Britain will find itself alone among the 27 nations of the European Union next month in facing disciplinary action from the European Commission over the gap between its spending and borrowing.

The UK is the only member of the EU on course to breach agreed rules on the size of its budget deficit, the Commission said yesterday, pitching the Government into an embarrassing row with Brussels over its handling of the economy.

The Commission's latest forecasts for economic growth across the EU predict that UK GDP growth will slow to 1.7 per cent this year and 1.6 per cent in 2009, down from 3 per cent in 2007. That would result in the UK's budget deficit widening to 3.3 per cent of GDP both this year and next, up from 2.9 per cent last year and in breach of the 3 per cent limit agreed under the terms of the Maastricht Treaty.

Joaquin Almunia, the EU's monetary affairs commissioner, said Britain's projected breach of the Commission's maximum allowed budget deficit would automatically trigger EU disciplinary procedures. "We will start the excessive deficit procedure," he said. "I intend to present this report for adoption on 11 June." While the Commission's disciplinary powers are theoretical when it comes to the UK, because it has not joined the single currency, Mr Almunia's criticisms will nevertheless embarrass the Government.

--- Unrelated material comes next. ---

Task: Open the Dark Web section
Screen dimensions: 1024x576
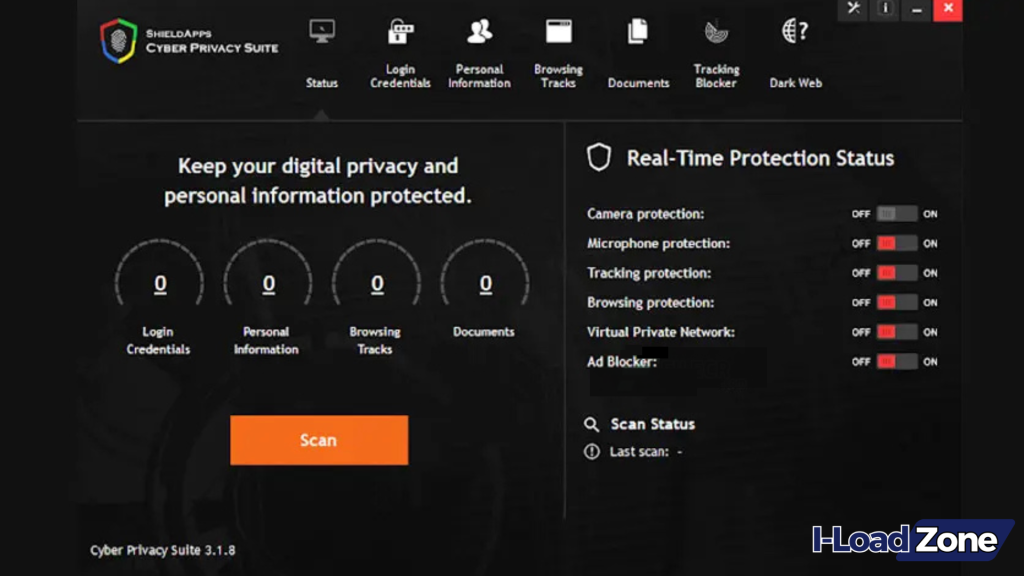Action: click(x=792, y=31)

The Commission said it expected the other 26 members of the EU to meet its threshold this year.

The UK's budget deficit compares unfavourably with the 3 per cent the EU forecasts for France this year, though Mr Almunia warned Nicolas Sarkozy's government that it too was close to breaching the limit. Threats of action against other countries previously forecast to have difficulties with the 3 per cent rule – including Portugal, Slovakia, the Czech Republic and Poland – have been withdrawn after action taken in these countries to curb their deficits.

The row centres on the EU's forecasts for UK economic growth, which are substantially lower than those made by the Chancellor, Alistair Darling, in last month's Budget. Mr Darling expects GDP growth to be between 1.75 and 2.25 per cent this year, and between 2.25 and 2.75 per cent in 2009.

A Treasury spokesman said that on this basis, the Government was comfortable with its plans on spending and taxation. He said: "The 2008 Budget confirmed that the UK is delivering a sustainable increase in public investment – which is fully consistent with a prudent interpretation of the Stability and Growth Pact – while continuing to meet the Government's strict fiscal rules over the cycle, maintaining low debt and sustainable public finances."

However, forecasts from independent economists, including those at the International Monetary Fund, for the UK's performance this year and next have generally been much closer to those produced by the Commission yesterday.

Howard Archer, of Global Insight, said: "We forecast GDP growth will be limited to 1.6 per cent in 2008 and 1.4 per cent for 2009."